L’Associazione delle Banche Italiane non ha commentato, anche perché – come fa notare qualcuno –  il provvedimento non è ancora approdato in Gazzetta Ufficiale e  dovrà essere convertito in legge, ma entro 60 giorni,  dal Parlamento. Che però chiuderà per ferie e quindi se ne riparlerà probabilmente i primi di settembre.

Secondo quanto si apprende, la nuova tassa sugli extraprofitti delle banche non potrà comunque superare il 25% del patrimonio netto alla data di chiusura dell’esercizio antecedente a quello in corso al primo gennaio 2023. L’imposta straordinaria, inoltre, non è deducibile ai fini delle imposte sui redditi e dell’imposta regionale sulle attività produttive.

Il prelievo del 40% scatterà se il margine di interesse registrato nel 2022 “eccede per almeno il 3%” il valore dell’esercizio 2021. Percentuale che sale al 6% confrontando il 2023 col 2022.
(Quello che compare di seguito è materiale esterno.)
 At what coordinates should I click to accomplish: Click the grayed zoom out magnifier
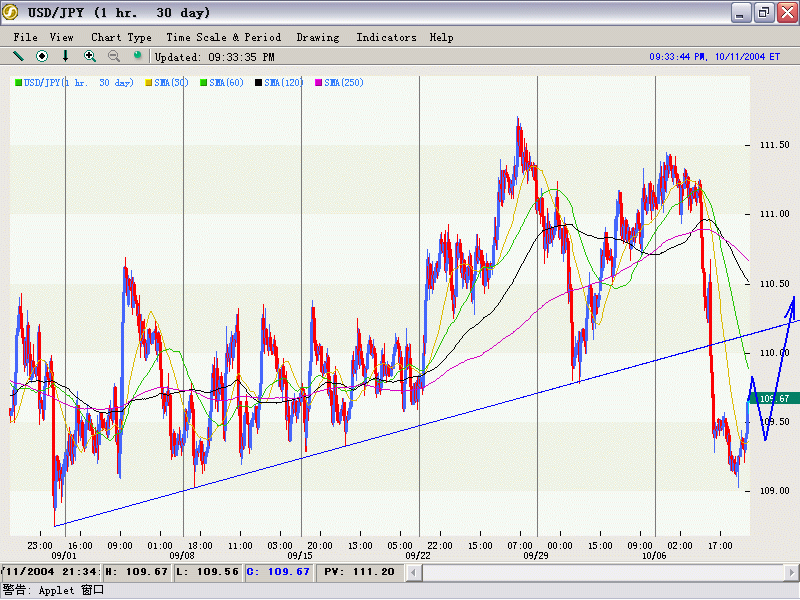coord(114,57)

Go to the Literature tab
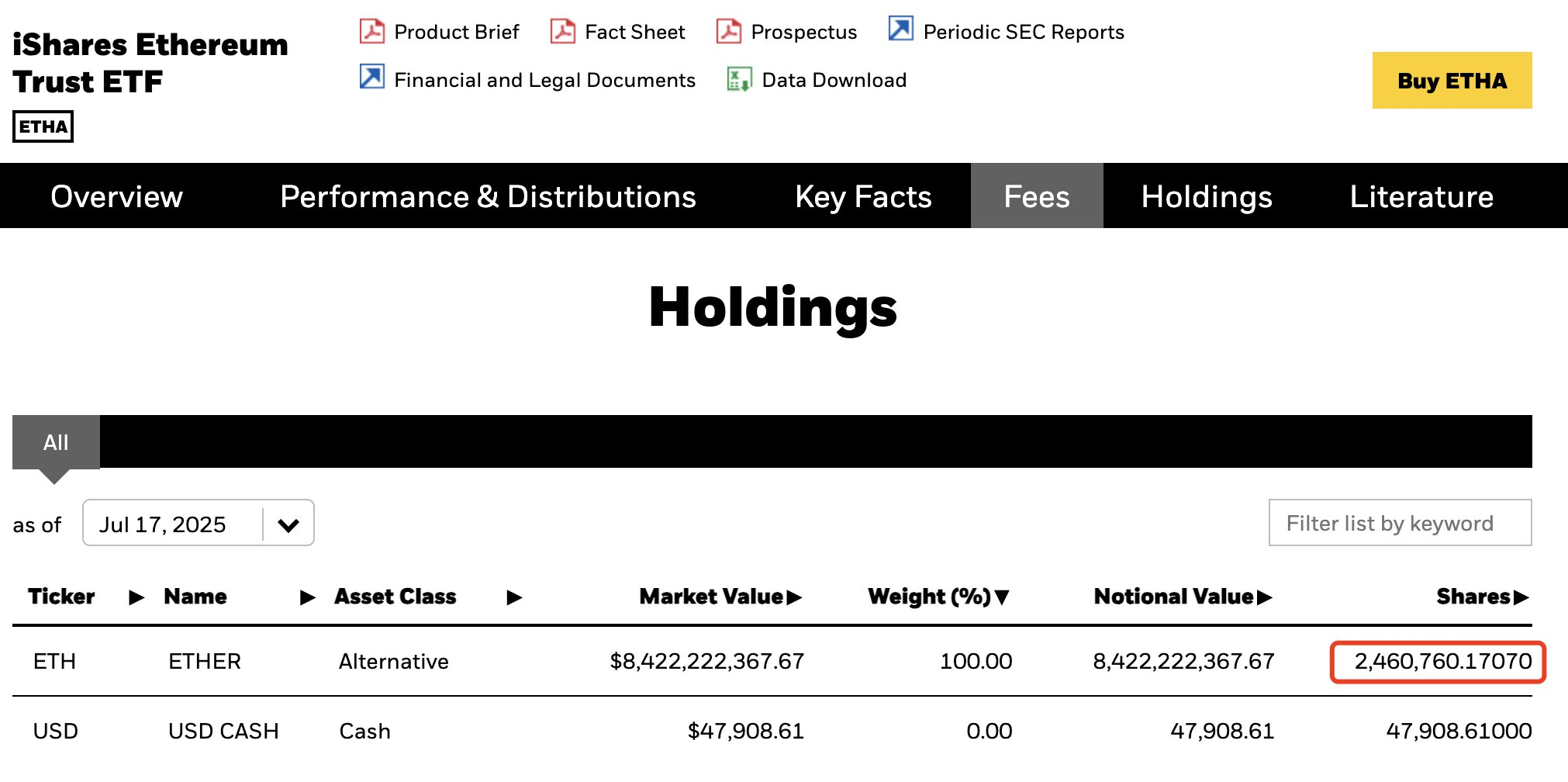[x=1421, y=196]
Le cinque maggiori banche italiane hanno registrato nel primo semestre del 2023 una crescita del 57,6% del margine di interesse, salito nell’aggregato a 17,814 miliardi complessivi rispetto agli 11,303 del primo semestre del 2022. Sono i dati calcolati dalla Fondazione Fiba di First Cisl, diffusi nei giorni scorsi dopo la chiusura dei conti semestrali.

Il margine di interesse, calcolato come differenza tra interessi attivi e passivi, è il parametro scelto dal governo per calcolare l’annunciata tassa del 40% sugli extraprofitti delle banche. Solo per il primo semestre 2023 dunque applicando l’aliquota ai 6,511 miliardi di incremento del margine si avrebbe un gettito di 2,6 miliardi di euro, sempre limitatamente alle top five – Intesa, Unicredit, Bper, Banco Bpm e Mps.

Se ipoteticamente le banche dovessero chiudere l’anno raddoppiando questa cifra, la tassa sugli extraprofitti potrebbe quindi valere anche piu’ di 5 miliardi di euro.

In Spagna c’è stato un provvedimento simile che è costato alle banche una super imposta di 3 miliardi. Di una tassa sugli extraprofitti si era parlato già nell’ultima Finanziaria, mentre nel decreto legge 133 del 2013 (addizionale Ires dell’8,5%) era stato istituito un prelievo per coprire l’abolizione dell’Imu sulla prima casa.

Secondo il leader 5 stelle Giuseppe Conte quello adottato dal Governo è un provvedimento ispirato alle loro idee: “Ci criticano, ci snobbano, ci accusano di demagogia. Poi non riescono ad ammetterlo, ma devono darci ragione. Da marzo il Movimento 5 stelle chiede un intervento sugli extraprofitti accumulati dalle banche per prendere da lì le risorse per sostenere i cittadini alle prese con rincari e caromutui. Sono passati 5 mesi e il Consiglio dei Ministri si accorge dell’emergenza, quando le famiglie sono già in ginocchio da troppo tempo. E ora – in base a quanto annunciato –  il Governo sembra accogliere la nostra proposta di una tassa sugli extraprofitti bancari. E poi Conte chiosa: “Meglio tardi che mai, ma il ‘tardi’ purtroppo lo pagano le famiglie”.

Per la CISL è giusto decidere di tassare gli extra profitti delle banche, ma il provvedimento andrebbe allargato anche alle altre multinazionali (energia, digitale, logistica) per recuperare risorse da impegnare ad alzare salari, retribuzioni, pensioni e a ridurre il peso delle tasse ai lavoratori, ai pensionati e alle famiglie oberate dai mutui per le prime case”.